** AVAILABLE RECORDS follows **

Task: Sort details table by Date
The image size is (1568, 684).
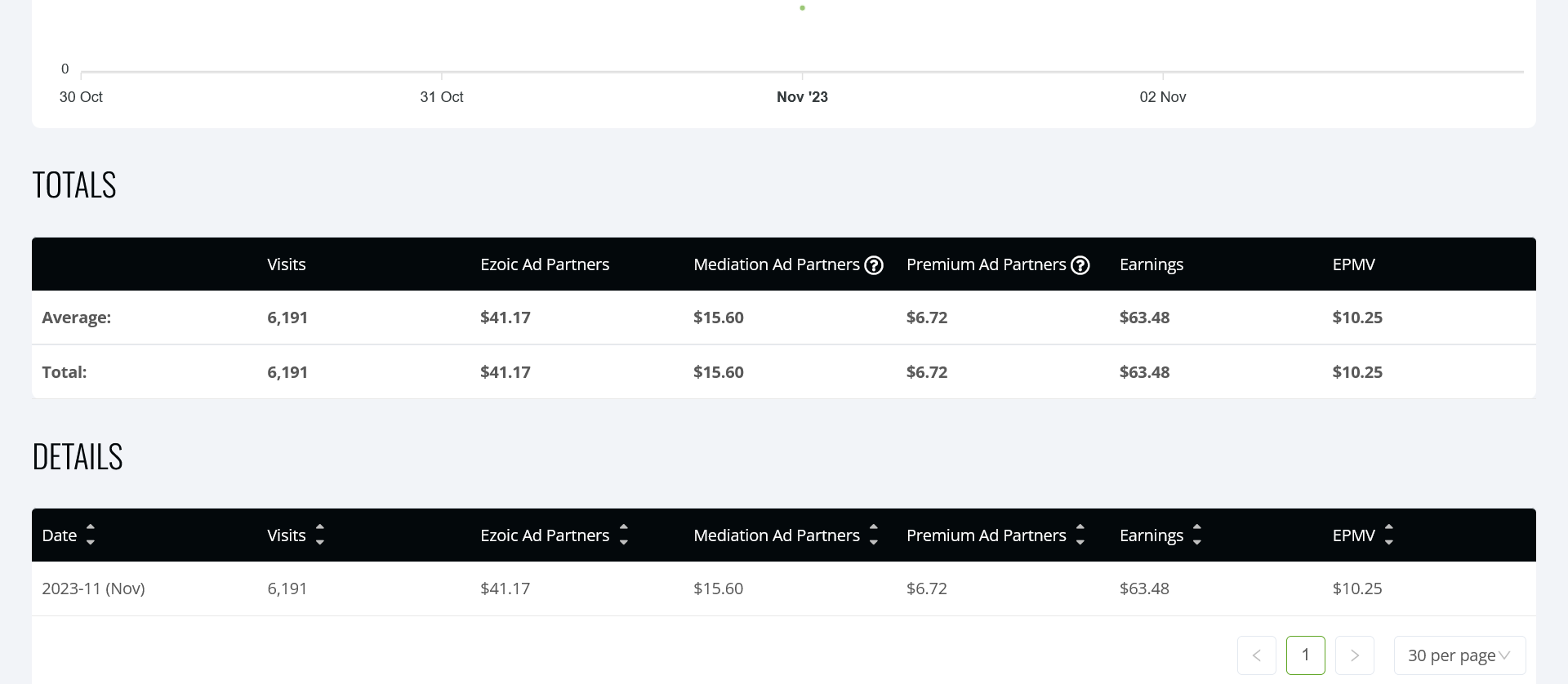Action: point(91,535)
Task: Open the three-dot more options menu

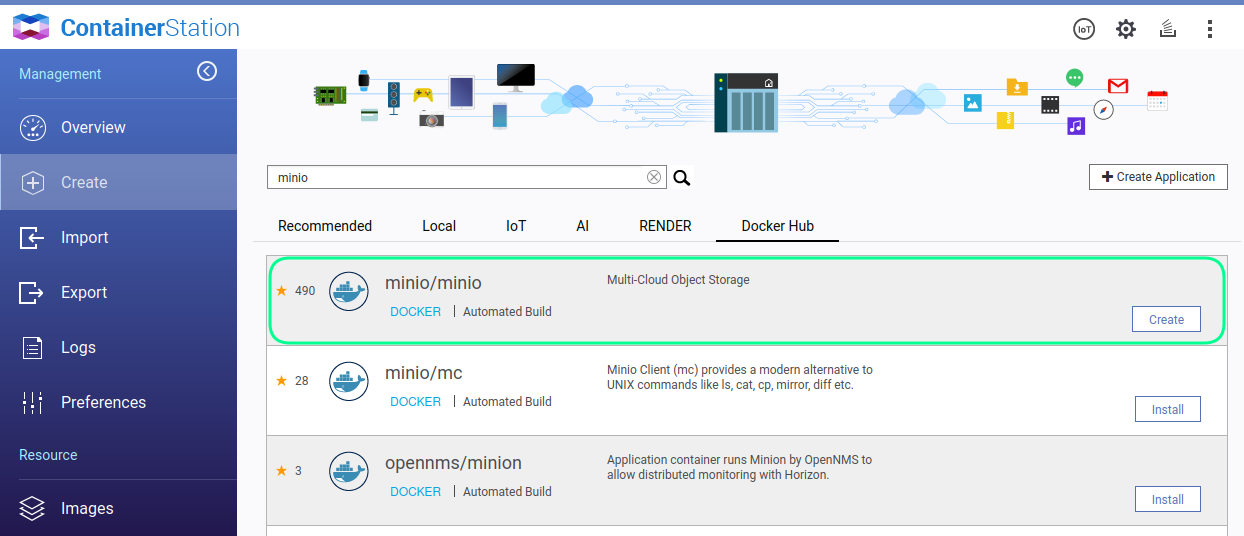Action: click(1209, 29)
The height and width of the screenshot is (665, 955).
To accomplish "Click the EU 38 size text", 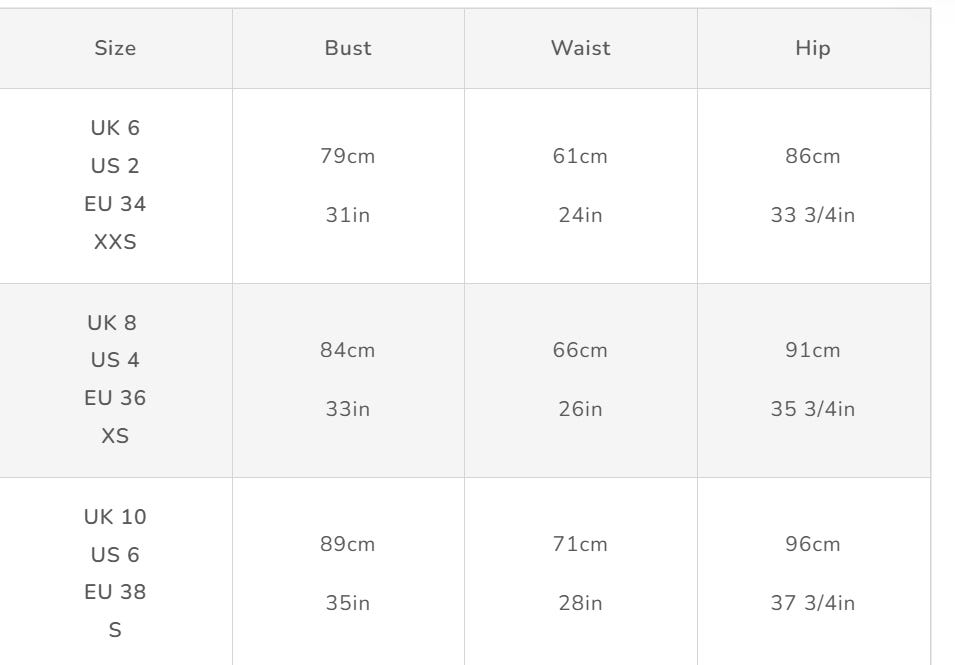I will click(115, 592).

** End of AVAILABLE RECORDS **

▸ **WORK TO BE COMPLETED**
The answer should contain nothing but the lines from the top of the data above through the line containing "The height and", copied exactly, with no images.

▸ **RESULT OF THE TASK**
Task: Sort details table by Date
The image size is (1568, 684).
Action: point(91,535)
Task: Open the three-dot more options menu

Action: click(1209, 29)
The height and width of the screenshot is (665, 955).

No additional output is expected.